Some more years and I finally deciphered ‘intercourse’ and was grossed out at the very thought of it: ‘sexual contact between individuals involving penetration, especially the insertion of a man’s erect penis into a woman’s vagina’. It took me almost five years after reading that, that it was something pleasurable and beautiful, created life and needed to be spoken about. I then (with access to the internet) googled condoms, homosexuality etc. It baffled me and I was disgusted. I stayed away from discussions involving these topics and the very mention of the word: porn.
I was taught not to call someone ‘gay’, as it was demeaning and disrespectful, so I looked it up too: ‘(adj) light hearted and carefree’. This seemed alright to me, till I saw ‘homosexual’. I looked it up too. ‘Sexually attracted to people of one’s own sex’. This was amusing. Because, I wasn’t. But I wasn’t disgusted. Time passed by, and I knew there were terms such as homophobia, which only we humans, as a species exhibited. I learnt that there was something called sexuality and it was predetermined genetically. I read about it in detail when I chose to take up biology. I knew gay people who were gay (definition number one) and was proudly not phobic. I learnt it was more than a definition, or described, elaborate, illustrated pages of my fat medicine textbooks. It was a movement and a stamp of the failure of acceptance of love on the face of humanity.
We’ve all searched up the word, love. I even looked up lust. One definition went: ‘an intense feeling of deep affection’ and the other was’ strong sexual desire’. It took a few years to accept, I felt both. I also believe, we ‘need’ both.
Given varied sexualities, biologically we’re meant to procreate.

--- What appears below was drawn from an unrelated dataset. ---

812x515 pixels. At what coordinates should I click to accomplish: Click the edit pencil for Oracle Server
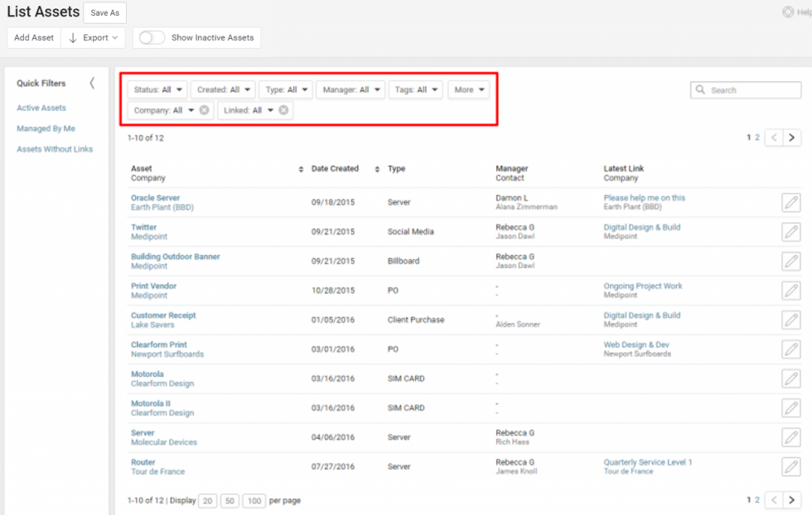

Love is a beautiful way to trick us into it (but we also love our parents and siblings, yes), but we also need the lust to enable our species to grow and survive. Some of us want it differently, some men with women, some with men, women with women, some don’t want it at all and so on. There’s a whole chunk of meanings we need to self-discover for ourselves and for the society we live in. We need to do more than restrict ourselves to phobias of what society throws at our mouldable minds. We need to look up more meanings in more dictionaries, apps, wherever and whatever. And we need to look up more than that. We need to look up at people and respect them, for their monthly errands if they’re women, for their sexual inclinations, for their social preferences, for being themselves. Let’s help each one be oneself, with pride.